Presentation after presentation emphasized the importance of brands sharing “quality” content, comparable to the types of photos and status updates regular users share with friends and family. Think of brands as people, VP of global marketing solutions Carolyn Everson urged. The fear of filling Facebook with pushy sales pitches was palpable as volunteers handed out posters reading “think / ̶m̶a̶r̶k̶e̶t̶ / share.” They may as well have said “please / don’t / spam.”

The Buddy Medias and Wildfires can help their clients figure out what works and what doesn’t. They have analytics that tell you which kinds of status updates, posted at which times, will earn you the most Likes, shares, comments, follows, and clicks. “Lots of tool help brands push content around the Web,” said co-founder Noah Brier. But they can’t tell you what to share.

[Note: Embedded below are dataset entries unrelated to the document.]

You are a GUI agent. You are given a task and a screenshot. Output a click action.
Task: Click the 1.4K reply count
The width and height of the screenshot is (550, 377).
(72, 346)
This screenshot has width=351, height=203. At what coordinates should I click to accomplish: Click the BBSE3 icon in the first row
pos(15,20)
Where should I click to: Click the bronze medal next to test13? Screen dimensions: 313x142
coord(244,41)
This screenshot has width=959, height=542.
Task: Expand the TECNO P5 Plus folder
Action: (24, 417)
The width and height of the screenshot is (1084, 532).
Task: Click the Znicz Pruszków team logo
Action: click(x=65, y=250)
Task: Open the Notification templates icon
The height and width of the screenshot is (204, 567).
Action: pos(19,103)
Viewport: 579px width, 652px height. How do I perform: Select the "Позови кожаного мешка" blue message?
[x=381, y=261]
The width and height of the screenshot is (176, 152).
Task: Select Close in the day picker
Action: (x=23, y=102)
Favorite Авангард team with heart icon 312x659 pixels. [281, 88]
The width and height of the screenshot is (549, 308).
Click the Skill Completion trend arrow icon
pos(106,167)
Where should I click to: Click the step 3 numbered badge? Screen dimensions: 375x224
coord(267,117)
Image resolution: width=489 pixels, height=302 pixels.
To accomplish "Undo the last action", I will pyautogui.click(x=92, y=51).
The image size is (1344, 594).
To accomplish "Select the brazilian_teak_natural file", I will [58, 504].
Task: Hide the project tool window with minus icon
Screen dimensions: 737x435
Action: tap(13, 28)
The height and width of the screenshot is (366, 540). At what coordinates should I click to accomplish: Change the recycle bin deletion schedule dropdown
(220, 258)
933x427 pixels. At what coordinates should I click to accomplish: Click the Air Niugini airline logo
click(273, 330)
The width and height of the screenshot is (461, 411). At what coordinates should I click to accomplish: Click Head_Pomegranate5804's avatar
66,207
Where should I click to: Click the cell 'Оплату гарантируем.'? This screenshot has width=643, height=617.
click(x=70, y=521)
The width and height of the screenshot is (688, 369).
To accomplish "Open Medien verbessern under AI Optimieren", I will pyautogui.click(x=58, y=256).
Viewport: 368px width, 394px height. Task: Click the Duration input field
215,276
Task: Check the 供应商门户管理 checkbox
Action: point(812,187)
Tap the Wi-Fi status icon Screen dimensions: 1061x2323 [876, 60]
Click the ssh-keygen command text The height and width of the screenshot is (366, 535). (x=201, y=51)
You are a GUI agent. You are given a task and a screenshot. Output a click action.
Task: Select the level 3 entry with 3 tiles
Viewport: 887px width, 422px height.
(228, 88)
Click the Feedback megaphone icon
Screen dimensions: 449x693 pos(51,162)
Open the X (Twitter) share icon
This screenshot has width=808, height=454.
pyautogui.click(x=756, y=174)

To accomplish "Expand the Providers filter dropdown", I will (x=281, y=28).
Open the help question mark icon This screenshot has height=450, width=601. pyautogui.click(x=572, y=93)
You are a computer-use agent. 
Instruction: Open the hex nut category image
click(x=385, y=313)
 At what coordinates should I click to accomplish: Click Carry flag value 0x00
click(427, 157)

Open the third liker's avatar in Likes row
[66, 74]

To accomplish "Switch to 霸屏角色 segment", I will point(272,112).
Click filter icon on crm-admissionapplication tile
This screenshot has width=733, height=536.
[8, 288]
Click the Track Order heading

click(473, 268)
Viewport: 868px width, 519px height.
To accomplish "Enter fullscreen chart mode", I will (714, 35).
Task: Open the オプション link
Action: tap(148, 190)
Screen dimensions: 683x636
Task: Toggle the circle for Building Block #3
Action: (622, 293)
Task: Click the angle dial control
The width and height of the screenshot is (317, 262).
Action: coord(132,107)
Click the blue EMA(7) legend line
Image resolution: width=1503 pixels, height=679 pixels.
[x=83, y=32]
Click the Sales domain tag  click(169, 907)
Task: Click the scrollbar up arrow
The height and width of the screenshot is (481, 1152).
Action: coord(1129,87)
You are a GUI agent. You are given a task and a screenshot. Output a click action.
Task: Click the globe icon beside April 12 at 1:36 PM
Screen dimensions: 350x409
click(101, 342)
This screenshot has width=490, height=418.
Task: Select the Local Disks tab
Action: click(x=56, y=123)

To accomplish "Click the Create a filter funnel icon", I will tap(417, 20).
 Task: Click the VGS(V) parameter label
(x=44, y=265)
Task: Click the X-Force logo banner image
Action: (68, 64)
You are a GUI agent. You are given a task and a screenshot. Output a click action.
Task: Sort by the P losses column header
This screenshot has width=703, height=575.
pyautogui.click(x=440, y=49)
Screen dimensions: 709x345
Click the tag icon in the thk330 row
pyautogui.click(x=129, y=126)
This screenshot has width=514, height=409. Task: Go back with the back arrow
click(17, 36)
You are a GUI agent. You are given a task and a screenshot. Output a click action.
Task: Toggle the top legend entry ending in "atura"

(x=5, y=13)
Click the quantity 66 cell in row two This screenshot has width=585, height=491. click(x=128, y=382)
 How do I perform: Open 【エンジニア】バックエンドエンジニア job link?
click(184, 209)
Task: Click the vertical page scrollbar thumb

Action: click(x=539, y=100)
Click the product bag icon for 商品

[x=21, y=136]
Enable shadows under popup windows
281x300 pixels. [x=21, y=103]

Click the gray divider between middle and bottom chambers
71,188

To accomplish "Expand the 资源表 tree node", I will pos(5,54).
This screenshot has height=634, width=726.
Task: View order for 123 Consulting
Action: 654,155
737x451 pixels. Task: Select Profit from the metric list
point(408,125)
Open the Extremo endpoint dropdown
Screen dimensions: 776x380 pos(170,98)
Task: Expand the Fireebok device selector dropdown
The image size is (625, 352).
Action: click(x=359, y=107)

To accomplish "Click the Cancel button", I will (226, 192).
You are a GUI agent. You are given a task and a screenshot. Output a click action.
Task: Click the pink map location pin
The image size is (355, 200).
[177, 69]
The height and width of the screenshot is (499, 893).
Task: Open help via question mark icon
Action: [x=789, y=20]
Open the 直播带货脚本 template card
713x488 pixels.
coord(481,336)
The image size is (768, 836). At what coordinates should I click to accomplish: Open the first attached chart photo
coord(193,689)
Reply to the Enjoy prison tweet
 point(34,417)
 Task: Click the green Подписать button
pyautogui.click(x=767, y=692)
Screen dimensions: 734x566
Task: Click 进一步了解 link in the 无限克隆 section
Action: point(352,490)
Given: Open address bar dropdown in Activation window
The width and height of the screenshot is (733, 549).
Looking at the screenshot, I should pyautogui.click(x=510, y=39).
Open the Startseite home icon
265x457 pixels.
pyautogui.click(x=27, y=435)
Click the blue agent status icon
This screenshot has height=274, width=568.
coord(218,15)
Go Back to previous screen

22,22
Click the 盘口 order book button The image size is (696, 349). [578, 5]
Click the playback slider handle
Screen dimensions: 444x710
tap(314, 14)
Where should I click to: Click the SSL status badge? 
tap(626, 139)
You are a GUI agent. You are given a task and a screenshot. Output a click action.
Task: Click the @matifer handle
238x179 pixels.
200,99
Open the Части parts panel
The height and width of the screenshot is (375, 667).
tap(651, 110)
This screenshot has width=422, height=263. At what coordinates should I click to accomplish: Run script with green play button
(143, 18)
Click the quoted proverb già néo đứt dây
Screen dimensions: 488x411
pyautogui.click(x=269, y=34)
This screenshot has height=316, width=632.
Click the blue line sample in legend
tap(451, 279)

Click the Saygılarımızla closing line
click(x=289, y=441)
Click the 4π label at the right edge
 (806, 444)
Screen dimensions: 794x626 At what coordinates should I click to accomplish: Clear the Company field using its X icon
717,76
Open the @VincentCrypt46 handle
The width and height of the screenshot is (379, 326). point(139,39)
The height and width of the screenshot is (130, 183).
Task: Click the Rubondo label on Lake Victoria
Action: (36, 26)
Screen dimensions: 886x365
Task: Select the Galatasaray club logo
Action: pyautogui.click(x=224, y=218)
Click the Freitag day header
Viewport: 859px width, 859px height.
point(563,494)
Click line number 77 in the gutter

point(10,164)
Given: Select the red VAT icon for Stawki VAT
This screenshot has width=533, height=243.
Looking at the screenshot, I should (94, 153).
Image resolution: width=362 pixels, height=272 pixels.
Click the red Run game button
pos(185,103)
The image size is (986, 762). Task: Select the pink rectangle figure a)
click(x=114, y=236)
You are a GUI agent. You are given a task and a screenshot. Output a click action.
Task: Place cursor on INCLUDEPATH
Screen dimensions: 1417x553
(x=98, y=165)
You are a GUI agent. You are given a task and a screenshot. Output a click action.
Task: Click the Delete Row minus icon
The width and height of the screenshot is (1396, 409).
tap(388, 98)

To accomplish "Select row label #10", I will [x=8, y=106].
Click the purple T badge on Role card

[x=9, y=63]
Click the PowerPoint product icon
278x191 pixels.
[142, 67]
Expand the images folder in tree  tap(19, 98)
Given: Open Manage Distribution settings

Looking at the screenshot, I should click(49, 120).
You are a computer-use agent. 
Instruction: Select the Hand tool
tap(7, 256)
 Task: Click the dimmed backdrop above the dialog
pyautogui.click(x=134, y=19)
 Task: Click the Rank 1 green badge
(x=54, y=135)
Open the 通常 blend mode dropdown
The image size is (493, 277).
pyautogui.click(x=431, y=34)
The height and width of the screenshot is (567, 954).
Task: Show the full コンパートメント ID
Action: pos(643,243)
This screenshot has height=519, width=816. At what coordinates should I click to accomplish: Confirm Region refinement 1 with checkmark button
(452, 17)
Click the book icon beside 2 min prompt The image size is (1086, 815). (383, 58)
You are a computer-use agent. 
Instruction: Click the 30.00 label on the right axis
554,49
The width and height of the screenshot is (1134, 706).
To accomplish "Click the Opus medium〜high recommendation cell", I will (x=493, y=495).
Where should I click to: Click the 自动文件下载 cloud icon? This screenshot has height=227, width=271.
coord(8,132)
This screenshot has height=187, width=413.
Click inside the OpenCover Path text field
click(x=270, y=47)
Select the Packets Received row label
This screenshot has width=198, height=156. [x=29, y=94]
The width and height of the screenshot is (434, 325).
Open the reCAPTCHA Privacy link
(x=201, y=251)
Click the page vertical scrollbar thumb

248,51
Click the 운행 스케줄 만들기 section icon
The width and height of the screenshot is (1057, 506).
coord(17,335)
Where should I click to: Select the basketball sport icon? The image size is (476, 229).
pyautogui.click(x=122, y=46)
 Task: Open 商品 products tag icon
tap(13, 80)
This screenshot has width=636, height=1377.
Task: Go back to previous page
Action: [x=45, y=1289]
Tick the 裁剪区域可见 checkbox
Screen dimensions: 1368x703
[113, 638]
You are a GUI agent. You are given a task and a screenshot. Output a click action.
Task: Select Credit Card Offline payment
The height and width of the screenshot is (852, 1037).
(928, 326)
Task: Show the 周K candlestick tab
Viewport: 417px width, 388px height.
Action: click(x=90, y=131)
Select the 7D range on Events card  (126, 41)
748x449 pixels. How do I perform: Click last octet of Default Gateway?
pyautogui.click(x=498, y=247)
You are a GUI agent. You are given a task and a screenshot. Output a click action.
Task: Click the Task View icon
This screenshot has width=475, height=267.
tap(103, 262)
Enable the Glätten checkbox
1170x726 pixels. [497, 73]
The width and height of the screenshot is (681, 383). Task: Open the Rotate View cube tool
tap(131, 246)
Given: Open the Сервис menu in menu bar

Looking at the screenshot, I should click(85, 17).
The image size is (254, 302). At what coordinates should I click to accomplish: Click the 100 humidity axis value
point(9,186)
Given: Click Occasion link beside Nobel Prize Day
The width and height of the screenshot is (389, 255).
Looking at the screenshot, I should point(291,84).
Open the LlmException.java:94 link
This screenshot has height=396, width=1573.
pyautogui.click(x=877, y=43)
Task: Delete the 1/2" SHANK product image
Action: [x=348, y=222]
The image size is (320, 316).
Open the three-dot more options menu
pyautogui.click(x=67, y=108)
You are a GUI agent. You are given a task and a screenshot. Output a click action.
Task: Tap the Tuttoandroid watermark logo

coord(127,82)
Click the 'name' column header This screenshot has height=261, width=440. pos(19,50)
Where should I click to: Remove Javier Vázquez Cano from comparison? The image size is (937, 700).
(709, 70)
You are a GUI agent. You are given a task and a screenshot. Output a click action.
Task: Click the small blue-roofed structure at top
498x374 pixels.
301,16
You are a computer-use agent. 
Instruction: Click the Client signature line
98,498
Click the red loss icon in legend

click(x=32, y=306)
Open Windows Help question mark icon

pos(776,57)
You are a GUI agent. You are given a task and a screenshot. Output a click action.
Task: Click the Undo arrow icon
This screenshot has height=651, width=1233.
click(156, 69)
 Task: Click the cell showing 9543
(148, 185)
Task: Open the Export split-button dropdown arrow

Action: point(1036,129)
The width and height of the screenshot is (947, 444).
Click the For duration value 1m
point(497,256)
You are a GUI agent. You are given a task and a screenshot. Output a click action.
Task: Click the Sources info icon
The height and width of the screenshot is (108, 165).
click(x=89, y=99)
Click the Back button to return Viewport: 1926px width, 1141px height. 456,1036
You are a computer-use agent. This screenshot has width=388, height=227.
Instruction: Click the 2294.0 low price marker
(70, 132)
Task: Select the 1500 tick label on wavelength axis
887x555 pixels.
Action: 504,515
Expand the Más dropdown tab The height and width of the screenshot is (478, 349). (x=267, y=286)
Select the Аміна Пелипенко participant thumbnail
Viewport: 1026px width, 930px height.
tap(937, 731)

If brands plan to invest big chunks of money into Reach Generator and Sponsored Stories — tools that amplify their social media content — that content better be pretty damn good.

That’s what Percolate, unafraid to compete with the agencies, is helping with. The year-old, 18-person startup isn’t necessarily going to steal away business from its social SaaS predecessors, but it’s offering something interesting enough that brands are taking note. Twenty-five Fortune 500 clients, including Nokia, American Express, Mastercard, GE, Diageo, and AB-Inbev have subscribed to use Percolate’s social media dashboard. Percolate also powers Felix Salmon’s Counterparties on Reuters.com. The company is close to profitability, according to Brier.

The idea is that each day Percolate’s dashboard offers prompts. Rather than signing in to see a blank box, be it on Twitter, Facebook, Tumblr, or WordPress, the Percolate dashboard has ideas for posts. Brands have to produce both “stock” content — the big, perfect, commercial content — and “flow” content — the lightweight, day-to-day stuff that everyone shares and Tweets. (You could argue that PandoDaily’s PandoTicker is an example of curated “flow” content, while our meatier stories in the center of the page are the “stock” content.)

So basically, Percolate curates and suggests “flow” content for brands, with a few bells and whistles. For example, when sharing links to other content, the dashboard finds creative commons images to publish alongside them. Beyond that, the dashboard provides a searchable database of all brand content ever published to help systematize a brand’s social media strategy.

And the rest is pretty similar to the offerings of the social SaaS companies. You can schedule posts, decide which platforms to post on, and get analytics back on the performance of your content.

“We’re trying to build enterprise software that feels like it was built for the CMO, not the CIO,” Brier says. To that, I say, get in line. Ever since that Gartner study predicting that, by 2017, chief marketing officers will spend more than chief information officers, enterprise companies and ad networks alike have been scrambling to bolt on CMO-targeted products. Buddy Media and Vitrue can thank Gartner for their healthy sale valuations.

But Percolate has the agency mentality and an understanding of content. In a brand new industry that’s already experiencing a roll-up, that differentiator could make all the difference.

Percolate has raised $1.5 million in VC backing from Lerer Ventures, First Round Capital, SV Angel, Transmedia Capital, Rick Webb, Advancit Capital, Dave Morin, Josh Spear and Neu Venture Capital.